You know, the sweets destroyed my appetite for lunch. Good thing, too.

"Boston to assign restaurants letter grades" by Matt Rocheleau Globe Staff  November 09, 2015

Early next year, diners in Boston will get a new tool to learn how clean a restaurant is — a city-issued letter grade rating the establishment’s food safety practices.

For the first year of the new initiative, a letter grade — either an A, B, or C — would be posted online only.

Like the color-coded terror warnings. Risk of stomach pain and illness, highly probable. 

So when is the first lawsuit?

But if the rollout goes smoothly, the grades would be displayed in storefront windows of every restaurant in Boston, resembling the systems that New York, Los Angeles, and other cities have been using since as early as the late 1990s.

When a restaurant gets a low grade (C would be the lowest), inspectors would return within 30 days to reinspect, city officials said. If the violations are corrected, the city would bump up the grade accordingly.
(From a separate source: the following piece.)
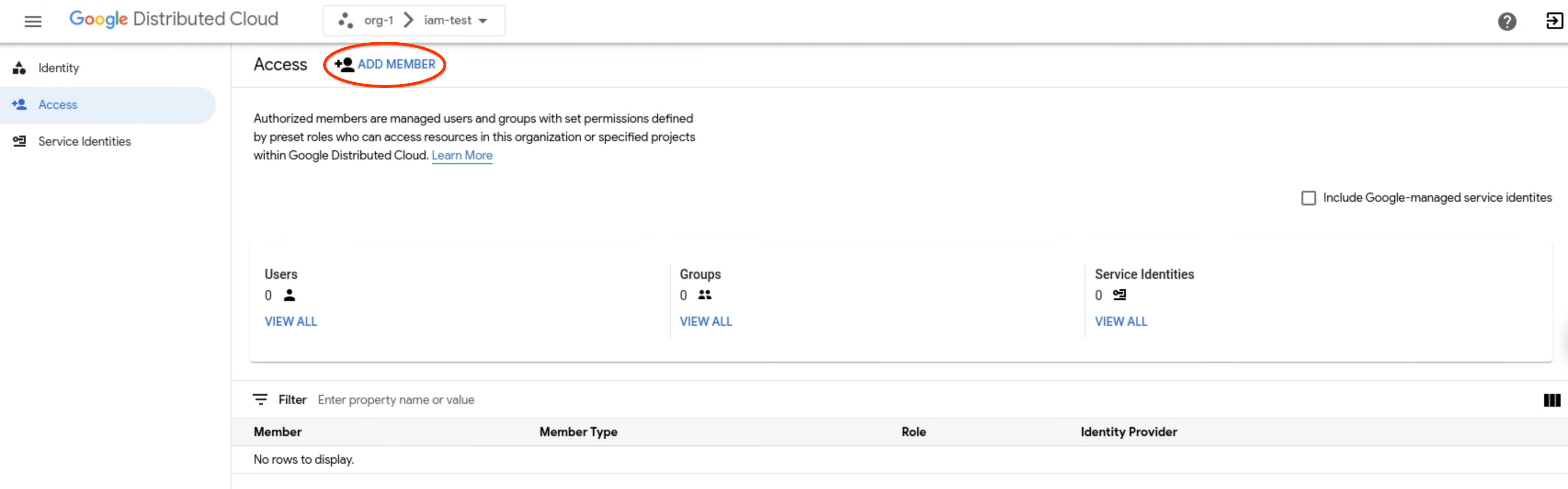Open the hamburger navigation menu
The height and width of the screenshot is (489, 1568).
pyautogui.click(x=33, y=21)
If the issues remain, the grade would stand until the next routine inspection.

“We want to make it as simple as we can for people to understand the health conditions at our restaurants,” William Christopher, head of Boston’s Inspectional Services Department, which will oversee the program, said Monday.
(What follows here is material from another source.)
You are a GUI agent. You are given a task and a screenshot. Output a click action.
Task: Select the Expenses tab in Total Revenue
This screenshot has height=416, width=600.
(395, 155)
Ratings will be assigned to all of the city’s roughly 3,000 food establishments, including restaurants, food trucks, cafeterias, and other food vendors.

In May, the Globe reported that city inspectors in 2014 had found serious health code violations at nearly half of Boston’s food-service establishments and vendors....

I could probably find a link or two, but I don't like the menu. 

“It’s good to know what you’re getting into before you walk in to eat,” but just to be on the safe side I wouldn't eat in Boston even if the Globe picked up the check.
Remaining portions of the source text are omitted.